> Tasks to carry out
1 > Duplicate the passage of the Dynamics 365 certificate text starting with "Microsoft offers a" and going on through "can extract it.".
2 > Write the next part of the text about the shared Dynamics 365 certificate, picking up after its final sentence.

> Selected text

*** Begin section ***

I was informed about a problem with Microsoft involving a certificate whose private key is essentially public. This is not my own research, I learned about this from Matthias Gliwka.

Microsoft offers a cloud-based service for Dynamics 365 for Operations. The cloud instances have host names of the scheme [customer].operations.dynamics.com, there's also a "sandbox" instance that is intended for testing and uses [customer].sandbox.operations.dynamics.com. Matthias Gliwka only tested this on the sandbox instance, however there is no reason to believe that the same problem doesn't exist on the production instance as well.

All customer instances share the same wildcard certificate and private key. This is the affected certificate:
https://crt.sh/?id=51380275
The certificate of the production instance is here:
https://crt.sh/?id=93343221

These cloud instances allow customers to log in. Therefore customers are able to extract the private key from them (mimikatz can be used for this). Thus this "private keys" isn't private, every user of that service can extract it.

*** End section ***

> Supplied records
*** Begin section ***

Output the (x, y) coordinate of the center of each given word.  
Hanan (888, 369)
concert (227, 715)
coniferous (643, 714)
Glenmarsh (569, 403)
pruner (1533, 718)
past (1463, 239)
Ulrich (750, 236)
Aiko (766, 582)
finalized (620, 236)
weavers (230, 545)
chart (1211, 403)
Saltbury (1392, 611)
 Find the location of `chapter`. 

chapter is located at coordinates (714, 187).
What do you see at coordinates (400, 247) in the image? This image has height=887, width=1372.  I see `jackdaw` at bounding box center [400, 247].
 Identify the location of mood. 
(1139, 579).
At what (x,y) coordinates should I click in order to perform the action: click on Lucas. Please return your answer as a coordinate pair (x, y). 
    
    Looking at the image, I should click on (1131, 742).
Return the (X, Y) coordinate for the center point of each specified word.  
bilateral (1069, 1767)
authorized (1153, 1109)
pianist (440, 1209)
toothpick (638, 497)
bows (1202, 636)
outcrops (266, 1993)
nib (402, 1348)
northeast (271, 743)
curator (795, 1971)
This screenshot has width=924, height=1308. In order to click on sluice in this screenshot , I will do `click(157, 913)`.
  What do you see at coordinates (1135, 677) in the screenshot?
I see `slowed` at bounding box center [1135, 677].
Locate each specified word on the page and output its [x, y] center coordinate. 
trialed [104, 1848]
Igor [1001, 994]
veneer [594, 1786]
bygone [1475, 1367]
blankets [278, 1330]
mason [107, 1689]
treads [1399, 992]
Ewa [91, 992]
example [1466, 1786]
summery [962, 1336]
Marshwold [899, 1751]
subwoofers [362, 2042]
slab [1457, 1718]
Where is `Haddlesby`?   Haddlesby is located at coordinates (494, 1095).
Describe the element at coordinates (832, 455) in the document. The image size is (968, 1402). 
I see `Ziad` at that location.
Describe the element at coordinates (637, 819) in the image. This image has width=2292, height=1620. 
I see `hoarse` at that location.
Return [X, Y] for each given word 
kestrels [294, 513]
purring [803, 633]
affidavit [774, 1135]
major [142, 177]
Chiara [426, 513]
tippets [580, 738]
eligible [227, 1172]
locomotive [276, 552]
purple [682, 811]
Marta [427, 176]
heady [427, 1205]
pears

*** End section ***

> Written responses
1 >
Microsoft offers a cloud-based service for Dynamics 365 for Operations. The cloud instances have host names of the scheme [customer].operations.dynamics.com, there's also a "sandbox" instance that is intended for testing and uses [customer].sandbox.operations.dynamics.com. Matthias Gliwka only tested this on the sandbox instance, however there is no reason to believe that the same problem doesn't exist on the production instance as well.

All customer instances share the same wildcard certificate and private key. This is the affected certificate:
https://crt.sh/?id=51380275
The certificate of the production instance is here:
https://crt.sh/?id=93343221

These cloud instances allow customers to log in. Therefore customers are able to extract the private key from them (mimikatz can be used for this). Thus this "private keys" isn't private, every user of that service can extract it.

2 >
According to the Baseline Requirements certificates with compromised keys shall be revoked within 24 hours. According to Gliwka's description he has been in contact with Microsoft since August. In first replies Microsoft denied that this is a security problem, later they were unable to find the case again and later attempts by Gliwka were unanswered. The certificate is still valid.

He was able to show me the private key, so I have no reason to believe any of this is not true.

I intend to make this public soon, but I wanted to make sure Mozilla is aware, as this obviously affects the root program. I'll CC some people who commonly deal with CA issues.
Adding Digicert to cc as the Microsoft CA is signed by a digicert-owned root.
Attached file tls_leak_ms.pdf
Also note: https://bugzilla.mozilla.org/show_bug.cgi?id=1398269#c17
(comment was in wrong bug)
which says:
Matthias Gliwka agreed that I share the document where he describes all the details here. He plans to publish this as a blog post once this is sorted out.
Wayne, Would you please dive into the details of this bug and recommend Mozilla action?
i.e. should we add the cert to OneCRL? If yes, what would be the expected result? How big of a compatibility problem will this be?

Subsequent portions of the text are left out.